In Mexico, from 2000 to date, the journalist protection organization Artículo 19 has documented 156 murders of journalists. 47 happened during the administration of former President Enrique Peña Nieto and 36 under current President Andrés Manuel López Obrador.
In the 2021 World Press Freedom Index, Reporters Without Borders places Brazil and Mexico on the list of countries where journalism is very risky – 111th and 143rd respectively – out of 180 countries. They share the “bad” classification with India (142nd) and Russia (at 150th), among others.
Digital violence is known to have serious consequences for the psychological health of journalists and land defender activists. The defender Samir Flores Soberanes was murdered in Mexico after being vilified by the Mexican government for his opposition to the Morelos Integral Project. The defender Bruno Pereira was also recently murdered along with journalist Dom Phillips in an investigation in the Yavari Valley in Brazil.
It is essential to analyse online attacks to understand how they work, who initiates them, who shares these messages, and what forms the attacks take. For example, it is important to understand whether they are misogynistic, racist, or a combination of various forms of hate speech.
The approach we follow to develop this tool is through artificial intelligence, in order to handle and filter the large amounts of data that are generated in social networks. Our goal is to use a pre-trained language model and teach it to identify hate speech in Spanish and Portuguese. But this approach comes with two major challenges.
The first challenge is related to the methodology. Hate speech is a complex social problem to address. First of all because, in order to identify it, it needs to be clearly defined and categorised.

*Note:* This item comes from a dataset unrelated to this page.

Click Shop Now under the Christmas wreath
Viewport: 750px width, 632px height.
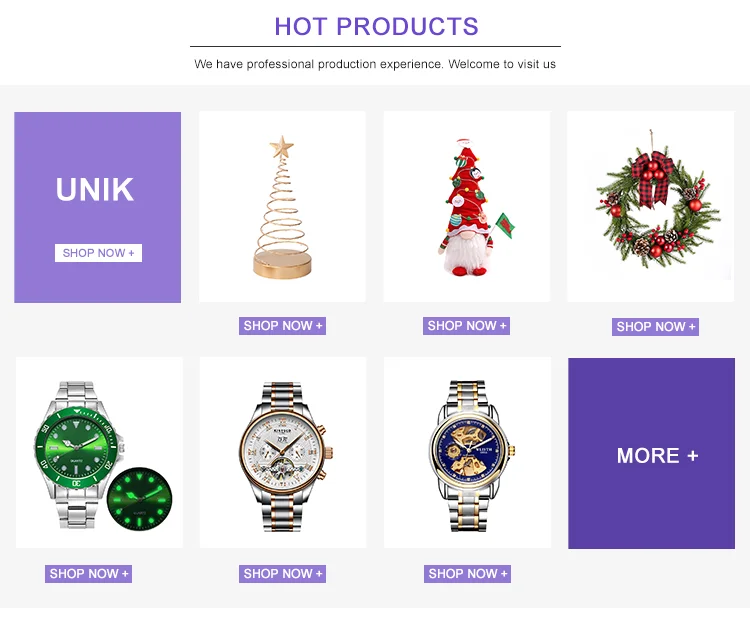click(x=655, y=327)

But individual examples can have various nuances and be subject to context, making it hard to attain a well-defined categorisation.
Furthermore, we recognise that investigating a social problem as relevant and complex as attacks on social networks implies an ethical responsibility, both in how the topic is approached and in how technology is applied to it.
On the other hand, there is a technical challenge: existing technologies are designed to work well for the English language but not as well for other languages. Since our object of study is in Spanish and Portuguese, we have to create our own databases and configure pre-trained models in these languages to be able to detect hate speech in Mexico and Brazil.
To create the databases, we conducted research on who are the profiles of journalists and land defenders who are usually the victims of these attacks and also the profiles of those who initiate them. As part of the process, we contacted organisations that work with this type of violence to get overviews of the situation in both countries.
With regard to environmental activists and land defenders, it was more difficult to identify the profiles that would be suitable for our analysis. We found that these attacks tend to take place more in the real world than online.
After this research, we started collecting tweets with examples of these attacks in Spanish and Portuguese. For that, we use the Twitter API for Academic Research, which allows downloading 10M of tweets per month. The purpose of this data collection is to create a database on hate speech in both languages in order to subsequently train language models that are capable of identifying these attacks.
At our current stage of work, we have faced many doubts regarding both classification and categorisation. Some tweets have hate speech, but they are directed to haters, not to journalists and land defenders. For example, an attack against a profile that routinely attacks environmental activists. This is a type of attack that we had not contemplated and has led to discussions about whether we should add these examples to our databases. For now, our resolution has been to include them, since at the end of the day they are also attacks, even if they are directed at those who usually offend.
There are also cases that contain irony, which can cause confusion as they are very contextual In addition, there are situations where the speech does not contain swear words, but common words are used in a pejorative way.
At this point, we continue to think about new methodologies to help us track representative data on the various types of hate speech, as well as ways to scale this collection. We want to test alternatives that will help us to offset potential gaps in our data that are generated from the filters we apply to download tweets.
We also remain aware that the labelling of a database is hard work that comes with an ethical responsibility, so we continue to question the categories in which we classify the type of attacks, and we maintain an open debate on these decisions.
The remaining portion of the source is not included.